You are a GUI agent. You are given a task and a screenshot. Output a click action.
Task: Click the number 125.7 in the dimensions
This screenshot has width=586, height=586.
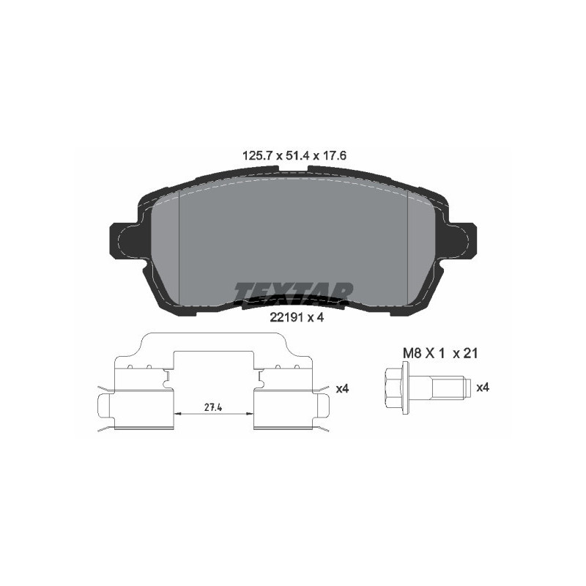[x=257, y=155]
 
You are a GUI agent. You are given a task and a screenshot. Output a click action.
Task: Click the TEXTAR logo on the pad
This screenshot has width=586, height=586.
[x=294, y=292]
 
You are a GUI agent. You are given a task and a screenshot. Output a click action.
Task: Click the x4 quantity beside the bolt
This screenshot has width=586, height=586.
[x=483, y=387]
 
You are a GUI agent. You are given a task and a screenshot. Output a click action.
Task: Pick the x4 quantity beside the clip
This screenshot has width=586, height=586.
[x=342, y=389]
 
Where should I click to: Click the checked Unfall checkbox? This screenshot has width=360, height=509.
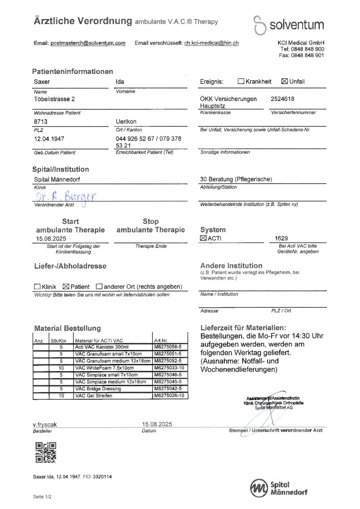(x=285, y=82)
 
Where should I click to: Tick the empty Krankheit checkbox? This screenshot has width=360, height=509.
(x=241, y=82)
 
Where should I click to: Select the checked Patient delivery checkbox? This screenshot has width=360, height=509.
(x=65, y=286)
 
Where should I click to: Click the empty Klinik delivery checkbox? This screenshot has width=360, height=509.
(x=37, y=286)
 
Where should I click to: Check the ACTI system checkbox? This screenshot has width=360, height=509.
(x=203, y=238)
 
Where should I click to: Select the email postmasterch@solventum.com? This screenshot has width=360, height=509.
(x=88, y=43)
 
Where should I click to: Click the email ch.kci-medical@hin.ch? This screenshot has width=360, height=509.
(x=211, y=43)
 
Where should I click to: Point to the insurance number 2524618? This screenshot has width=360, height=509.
(x=282, y=98)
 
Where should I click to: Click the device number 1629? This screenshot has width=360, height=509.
(x=281, y=238)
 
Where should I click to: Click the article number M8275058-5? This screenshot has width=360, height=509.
(x=168, y=347)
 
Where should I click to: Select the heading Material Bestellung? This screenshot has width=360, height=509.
(x=68, y=328)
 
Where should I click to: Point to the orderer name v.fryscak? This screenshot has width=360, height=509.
(x=45, y=425)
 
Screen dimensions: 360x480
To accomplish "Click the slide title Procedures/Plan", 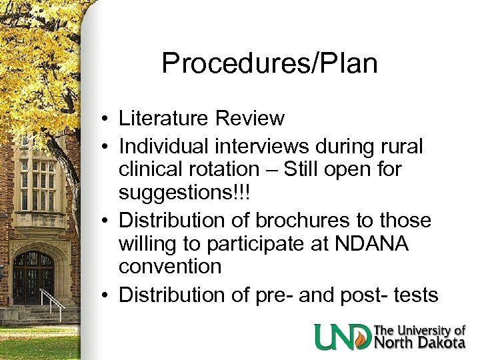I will tap(269, 63).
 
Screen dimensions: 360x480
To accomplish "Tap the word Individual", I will tap(166, 144).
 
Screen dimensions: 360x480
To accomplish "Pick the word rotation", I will tap(233, 169).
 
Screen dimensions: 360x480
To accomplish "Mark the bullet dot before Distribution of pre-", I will tap(106, 295).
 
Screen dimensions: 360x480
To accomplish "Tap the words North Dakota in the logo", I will tap(419, 343).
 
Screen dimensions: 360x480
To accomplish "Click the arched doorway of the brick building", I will tap(33, 277).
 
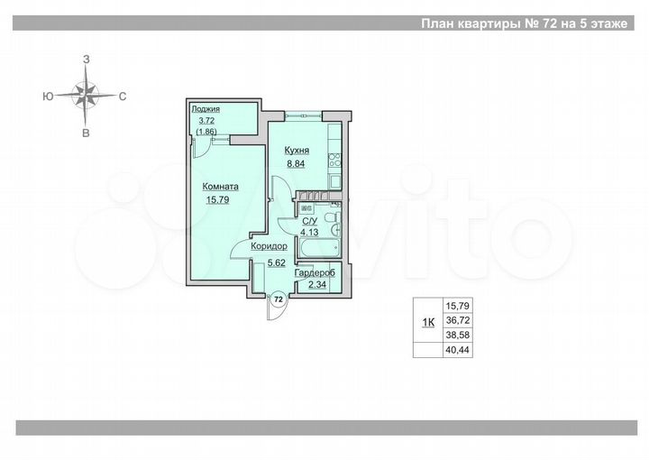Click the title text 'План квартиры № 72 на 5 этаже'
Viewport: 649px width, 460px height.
pyautogui.click(x=524, y=24)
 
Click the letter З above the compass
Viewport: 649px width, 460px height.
pyautogui.click(x=87, y=58)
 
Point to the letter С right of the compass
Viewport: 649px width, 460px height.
pyautogui.click(x=122, y=95)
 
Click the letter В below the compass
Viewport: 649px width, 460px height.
pyautogui.click(x=87, y=133)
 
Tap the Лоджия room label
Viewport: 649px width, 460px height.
pyautogui.click(x=206, y=110)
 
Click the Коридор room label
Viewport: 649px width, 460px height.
pyautogui.click(x=270, y=246)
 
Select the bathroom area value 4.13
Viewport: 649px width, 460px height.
pyautogui.click(x=310, y=233)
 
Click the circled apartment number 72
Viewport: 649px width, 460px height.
pyautogui.click(x=278, y=298)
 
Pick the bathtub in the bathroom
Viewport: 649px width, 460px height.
pyautogui.click(x=316, y=247)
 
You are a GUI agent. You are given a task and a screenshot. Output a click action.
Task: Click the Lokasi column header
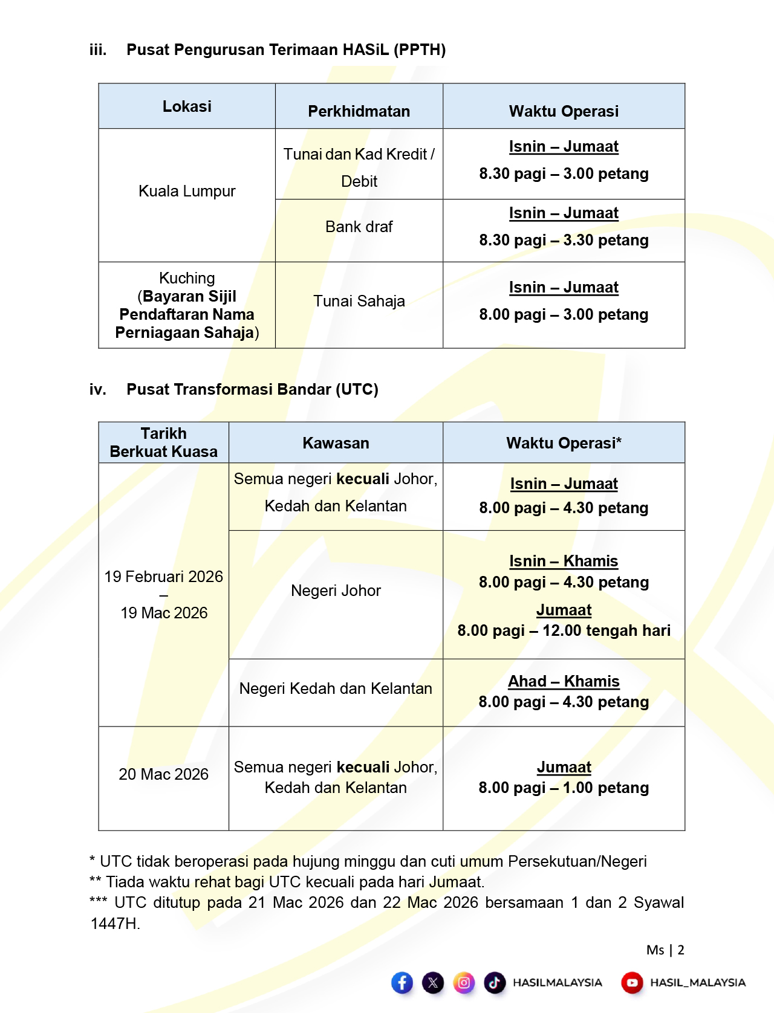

* [Instruction]
Rewrite the material above, from the line containing "Click the letter З above the compass" through the line containing "pyautogui.click(x=206, y=110)", as a JSON list of strings with one string per line and blank lines omitted.

* [Result below]
[
  "Click the letter З above the compass",
  "Viewport: 649px width, 460px height.",
  "pyautogui.click(x=87, y=58)",
  "Point to the letter С right of the compass",
  "Viewport: 649px width, 460px height.",
  "pyautogui.click(x=122, y=95)",
  "Click the letter В below the compass",
  "Viewport: 649px width, 460px height.",
  "pyautogui.click(x=87, y=133)",
  "Tap the Лоджия room label",
  "Viewport: 649px width, 460px height.",
  "pyautogui.click(x=206, y=110)"
]